The Power of Manipulation
At last, we find Photoshop’s first legitimate way back into a respectable design process. It’s unrealistic we’d completely abandon the visual techniques we’ve mastered for years in favor of code-abstracted design. One of the major reasons we tend to feel more “comfortable” in Photoshop is our ability to stretch, squish, shrink, and reposition elements. Sure, it’s possible to do those things with CSS somewhat easily. However, those manipulations sit behind a wall of abstraction, adjusting values and refreshing to see the results (see Figure 4.2).
Figure 4.2 The Free Transform tool, the Move tool, and a host of others offer an ease of use that enables the exploration we desperately need—and won’t readily find in a coding-only design environment.
Designing in the browser can’t compete with the benefits of direct manipulation. Don’t underestimate the value of drawing a shape in Photoshop and seeing every step in its implementation. Your brain is processing all the sizes, colors, and positions, looking for the one that feels right.
- “I move shapes around until they make sense.”
- —JARED ERONDU (https://twitter.com/erondu/status/465981370930450432)

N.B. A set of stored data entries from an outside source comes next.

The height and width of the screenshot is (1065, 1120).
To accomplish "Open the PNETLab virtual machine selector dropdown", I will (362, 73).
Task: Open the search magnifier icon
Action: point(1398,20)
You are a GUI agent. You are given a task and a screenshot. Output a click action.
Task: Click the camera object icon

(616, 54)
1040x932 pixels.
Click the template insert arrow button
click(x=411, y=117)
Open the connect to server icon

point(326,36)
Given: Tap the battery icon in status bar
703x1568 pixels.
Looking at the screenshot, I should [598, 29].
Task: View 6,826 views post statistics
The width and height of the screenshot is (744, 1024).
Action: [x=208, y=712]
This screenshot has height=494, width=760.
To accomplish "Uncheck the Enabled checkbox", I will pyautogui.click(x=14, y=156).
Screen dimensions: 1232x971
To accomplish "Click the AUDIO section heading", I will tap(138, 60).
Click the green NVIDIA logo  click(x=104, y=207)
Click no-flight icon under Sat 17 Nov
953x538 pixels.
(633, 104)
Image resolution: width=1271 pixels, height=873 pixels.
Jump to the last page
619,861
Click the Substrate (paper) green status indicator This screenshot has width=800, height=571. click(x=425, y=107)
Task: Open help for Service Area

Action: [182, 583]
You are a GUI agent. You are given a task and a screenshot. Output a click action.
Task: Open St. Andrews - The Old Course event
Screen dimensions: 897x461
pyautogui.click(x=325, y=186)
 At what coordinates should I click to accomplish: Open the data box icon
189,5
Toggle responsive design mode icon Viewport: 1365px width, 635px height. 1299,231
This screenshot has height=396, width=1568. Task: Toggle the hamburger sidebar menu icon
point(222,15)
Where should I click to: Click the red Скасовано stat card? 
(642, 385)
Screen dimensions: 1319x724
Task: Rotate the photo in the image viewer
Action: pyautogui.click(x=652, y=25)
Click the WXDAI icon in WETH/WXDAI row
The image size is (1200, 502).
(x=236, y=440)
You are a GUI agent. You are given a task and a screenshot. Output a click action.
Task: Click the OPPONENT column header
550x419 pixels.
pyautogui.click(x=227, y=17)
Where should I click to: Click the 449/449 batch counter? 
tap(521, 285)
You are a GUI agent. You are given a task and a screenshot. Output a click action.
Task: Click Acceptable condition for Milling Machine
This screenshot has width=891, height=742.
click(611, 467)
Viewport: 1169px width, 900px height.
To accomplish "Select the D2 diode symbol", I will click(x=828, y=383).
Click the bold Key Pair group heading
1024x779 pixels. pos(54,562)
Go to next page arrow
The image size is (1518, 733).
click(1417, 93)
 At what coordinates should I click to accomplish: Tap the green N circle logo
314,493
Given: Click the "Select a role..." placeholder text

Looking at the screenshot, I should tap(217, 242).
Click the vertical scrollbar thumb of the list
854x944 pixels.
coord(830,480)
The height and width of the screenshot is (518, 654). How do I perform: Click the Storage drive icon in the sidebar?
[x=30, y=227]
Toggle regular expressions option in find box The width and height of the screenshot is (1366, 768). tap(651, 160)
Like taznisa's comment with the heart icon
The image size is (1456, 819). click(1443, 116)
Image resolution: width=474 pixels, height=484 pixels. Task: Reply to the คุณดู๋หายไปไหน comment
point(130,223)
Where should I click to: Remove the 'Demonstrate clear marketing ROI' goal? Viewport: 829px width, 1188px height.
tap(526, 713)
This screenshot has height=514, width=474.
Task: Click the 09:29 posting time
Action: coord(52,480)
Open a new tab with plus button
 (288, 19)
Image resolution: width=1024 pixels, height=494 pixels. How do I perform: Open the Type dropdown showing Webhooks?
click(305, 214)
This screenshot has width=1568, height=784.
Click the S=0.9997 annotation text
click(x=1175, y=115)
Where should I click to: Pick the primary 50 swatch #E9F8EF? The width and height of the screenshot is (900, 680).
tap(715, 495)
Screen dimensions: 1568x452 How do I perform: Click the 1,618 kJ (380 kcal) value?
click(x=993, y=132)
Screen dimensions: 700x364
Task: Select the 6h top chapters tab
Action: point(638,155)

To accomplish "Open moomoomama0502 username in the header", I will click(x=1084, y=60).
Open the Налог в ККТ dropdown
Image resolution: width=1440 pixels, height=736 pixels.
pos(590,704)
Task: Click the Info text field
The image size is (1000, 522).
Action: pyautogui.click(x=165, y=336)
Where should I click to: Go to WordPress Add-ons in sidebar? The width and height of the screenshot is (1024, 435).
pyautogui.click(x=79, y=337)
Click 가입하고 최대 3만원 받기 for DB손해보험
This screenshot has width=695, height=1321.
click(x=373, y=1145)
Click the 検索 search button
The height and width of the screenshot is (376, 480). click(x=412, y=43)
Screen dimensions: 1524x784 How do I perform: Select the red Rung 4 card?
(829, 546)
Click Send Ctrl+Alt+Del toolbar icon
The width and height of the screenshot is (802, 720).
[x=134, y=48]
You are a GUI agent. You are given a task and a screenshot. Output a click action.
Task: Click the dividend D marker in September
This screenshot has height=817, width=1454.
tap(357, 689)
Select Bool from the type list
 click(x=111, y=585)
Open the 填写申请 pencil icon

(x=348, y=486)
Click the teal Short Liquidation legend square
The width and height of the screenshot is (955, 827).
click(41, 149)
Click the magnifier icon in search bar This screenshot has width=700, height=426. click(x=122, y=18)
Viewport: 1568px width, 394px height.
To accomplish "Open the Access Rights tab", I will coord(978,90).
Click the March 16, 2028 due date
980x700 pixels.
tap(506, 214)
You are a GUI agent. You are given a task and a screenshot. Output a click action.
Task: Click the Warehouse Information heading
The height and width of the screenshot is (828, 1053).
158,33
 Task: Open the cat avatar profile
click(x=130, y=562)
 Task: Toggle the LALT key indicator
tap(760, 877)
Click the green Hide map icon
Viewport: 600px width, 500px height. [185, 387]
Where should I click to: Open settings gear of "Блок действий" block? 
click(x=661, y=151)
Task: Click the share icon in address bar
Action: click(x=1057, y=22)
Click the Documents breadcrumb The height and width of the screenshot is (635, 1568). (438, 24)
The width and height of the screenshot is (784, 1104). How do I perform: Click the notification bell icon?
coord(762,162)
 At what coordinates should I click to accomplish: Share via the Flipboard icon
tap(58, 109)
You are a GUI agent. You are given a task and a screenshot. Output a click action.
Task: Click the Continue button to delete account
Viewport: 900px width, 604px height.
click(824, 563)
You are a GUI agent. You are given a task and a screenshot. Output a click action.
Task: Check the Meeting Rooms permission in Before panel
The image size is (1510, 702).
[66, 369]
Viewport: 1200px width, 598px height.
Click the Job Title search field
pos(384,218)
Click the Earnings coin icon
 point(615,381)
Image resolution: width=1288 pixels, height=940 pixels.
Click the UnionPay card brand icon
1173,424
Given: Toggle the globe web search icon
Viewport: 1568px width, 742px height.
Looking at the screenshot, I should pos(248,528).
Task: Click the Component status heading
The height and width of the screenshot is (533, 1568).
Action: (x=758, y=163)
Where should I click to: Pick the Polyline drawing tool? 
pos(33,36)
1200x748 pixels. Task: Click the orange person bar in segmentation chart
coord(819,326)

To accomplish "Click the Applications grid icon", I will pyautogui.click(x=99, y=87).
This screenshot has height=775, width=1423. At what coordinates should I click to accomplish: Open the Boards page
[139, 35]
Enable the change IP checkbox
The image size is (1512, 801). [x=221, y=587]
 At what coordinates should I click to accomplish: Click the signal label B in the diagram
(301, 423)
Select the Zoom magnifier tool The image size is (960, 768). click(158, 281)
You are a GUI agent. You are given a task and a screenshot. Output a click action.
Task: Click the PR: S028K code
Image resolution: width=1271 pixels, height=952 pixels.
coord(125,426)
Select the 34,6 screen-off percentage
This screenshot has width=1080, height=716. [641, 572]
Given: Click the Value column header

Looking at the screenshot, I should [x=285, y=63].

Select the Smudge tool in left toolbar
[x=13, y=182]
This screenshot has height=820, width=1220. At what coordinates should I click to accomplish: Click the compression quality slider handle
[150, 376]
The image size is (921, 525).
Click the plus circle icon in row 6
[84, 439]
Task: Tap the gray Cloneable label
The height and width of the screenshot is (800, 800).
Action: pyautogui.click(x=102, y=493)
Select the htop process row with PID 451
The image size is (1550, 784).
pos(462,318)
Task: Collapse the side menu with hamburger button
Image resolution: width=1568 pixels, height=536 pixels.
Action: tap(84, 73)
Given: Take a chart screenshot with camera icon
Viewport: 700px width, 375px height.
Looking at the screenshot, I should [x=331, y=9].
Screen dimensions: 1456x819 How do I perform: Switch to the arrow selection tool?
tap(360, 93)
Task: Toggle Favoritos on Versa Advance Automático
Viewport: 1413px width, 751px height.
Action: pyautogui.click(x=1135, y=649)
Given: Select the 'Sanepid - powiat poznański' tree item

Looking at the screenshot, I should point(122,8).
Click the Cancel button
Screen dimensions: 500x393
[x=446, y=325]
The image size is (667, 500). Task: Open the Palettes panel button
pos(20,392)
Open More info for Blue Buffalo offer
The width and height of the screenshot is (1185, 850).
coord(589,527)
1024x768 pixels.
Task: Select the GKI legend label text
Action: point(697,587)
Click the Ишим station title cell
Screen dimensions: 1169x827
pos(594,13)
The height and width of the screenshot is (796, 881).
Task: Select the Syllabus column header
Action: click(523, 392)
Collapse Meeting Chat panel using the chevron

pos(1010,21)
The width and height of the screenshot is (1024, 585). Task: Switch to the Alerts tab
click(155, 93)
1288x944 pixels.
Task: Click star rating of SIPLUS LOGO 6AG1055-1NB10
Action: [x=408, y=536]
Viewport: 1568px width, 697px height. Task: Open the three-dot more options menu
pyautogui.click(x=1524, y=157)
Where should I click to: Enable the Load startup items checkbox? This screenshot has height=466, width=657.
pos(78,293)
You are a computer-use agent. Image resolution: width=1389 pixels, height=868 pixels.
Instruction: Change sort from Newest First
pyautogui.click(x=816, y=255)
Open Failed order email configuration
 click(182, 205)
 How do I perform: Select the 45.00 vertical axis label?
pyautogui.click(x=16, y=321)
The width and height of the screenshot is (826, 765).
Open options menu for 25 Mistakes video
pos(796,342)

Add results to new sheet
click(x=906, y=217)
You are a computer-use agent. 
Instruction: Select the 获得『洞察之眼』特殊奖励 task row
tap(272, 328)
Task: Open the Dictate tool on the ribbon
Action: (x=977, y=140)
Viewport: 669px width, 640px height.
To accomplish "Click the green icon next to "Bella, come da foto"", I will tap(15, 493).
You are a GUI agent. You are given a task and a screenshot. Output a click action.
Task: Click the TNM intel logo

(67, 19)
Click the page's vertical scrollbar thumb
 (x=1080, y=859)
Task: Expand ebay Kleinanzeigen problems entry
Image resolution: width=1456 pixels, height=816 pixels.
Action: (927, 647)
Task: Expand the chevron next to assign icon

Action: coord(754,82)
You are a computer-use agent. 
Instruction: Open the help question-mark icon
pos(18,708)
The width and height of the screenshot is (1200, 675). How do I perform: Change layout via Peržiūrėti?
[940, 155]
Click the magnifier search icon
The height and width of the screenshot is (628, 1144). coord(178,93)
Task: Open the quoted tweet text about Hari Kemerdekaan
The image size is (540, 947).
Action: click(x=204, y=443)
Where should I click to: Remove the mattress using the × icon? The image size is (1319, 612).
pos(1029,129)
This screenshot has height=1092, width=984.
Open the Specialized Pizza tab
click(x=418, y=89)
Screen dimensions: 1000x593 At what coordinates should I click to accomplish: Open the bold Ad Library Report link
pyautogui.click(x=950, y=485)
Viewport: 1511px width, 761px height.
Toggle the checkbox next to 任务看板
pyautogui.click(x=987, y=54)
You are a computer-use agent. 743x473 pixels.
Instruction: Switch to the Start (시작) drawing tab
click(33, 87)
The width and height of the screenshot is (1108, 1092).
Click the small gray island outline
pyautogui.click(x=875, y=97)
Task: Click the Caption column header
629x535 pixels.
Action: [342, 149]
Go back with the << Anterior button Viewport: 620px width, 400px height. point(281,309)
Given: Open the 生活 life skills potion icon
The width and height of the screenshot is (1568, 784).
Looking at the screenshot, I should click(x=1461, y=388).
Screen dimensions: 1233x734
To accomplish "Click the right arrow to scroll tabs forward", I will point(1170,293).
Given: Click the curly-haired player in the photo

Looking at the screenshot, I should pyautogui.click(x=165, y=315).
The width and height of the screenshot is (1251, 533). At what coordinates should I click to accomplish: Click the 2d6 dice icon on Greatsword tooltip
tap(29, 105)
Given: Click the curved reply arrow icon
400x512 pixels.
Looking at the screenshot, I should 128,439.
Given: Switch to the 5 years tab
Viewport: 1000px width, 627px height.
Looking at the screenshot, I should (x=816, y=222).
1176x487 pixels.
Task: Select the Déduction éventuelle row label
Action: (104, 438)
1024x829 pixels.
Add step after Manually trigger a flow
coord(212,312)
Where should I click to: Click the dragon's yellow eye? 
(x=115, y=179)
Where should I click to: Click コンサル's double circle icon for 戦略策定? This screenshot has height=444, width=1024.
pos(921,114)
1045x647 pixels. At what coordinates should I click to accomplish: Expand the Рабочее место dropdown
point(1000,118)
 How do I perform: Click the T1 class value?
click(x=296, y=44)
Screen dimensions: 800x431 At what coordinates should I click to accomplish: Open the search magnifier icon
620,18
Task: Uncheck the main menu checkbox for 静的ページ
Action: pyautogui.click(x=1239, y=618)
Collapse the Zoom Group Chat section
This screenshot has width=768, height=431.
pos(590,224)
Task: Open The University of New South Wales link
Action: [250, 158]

Sure, there are some disadvantages to the freedom direct manipulation provides. It engenders the “silo” effect, where we designers go solo and play in Photoshop for extended periods of time, discouraging collaboration. Direct manipulation is neither systematic nor object-oriented, meaning the process by which we transform type and shape often doesn’t adhere to a pattern or set of preset constraints.
But exploring in Photoshop sure does help get the creative juices flowing.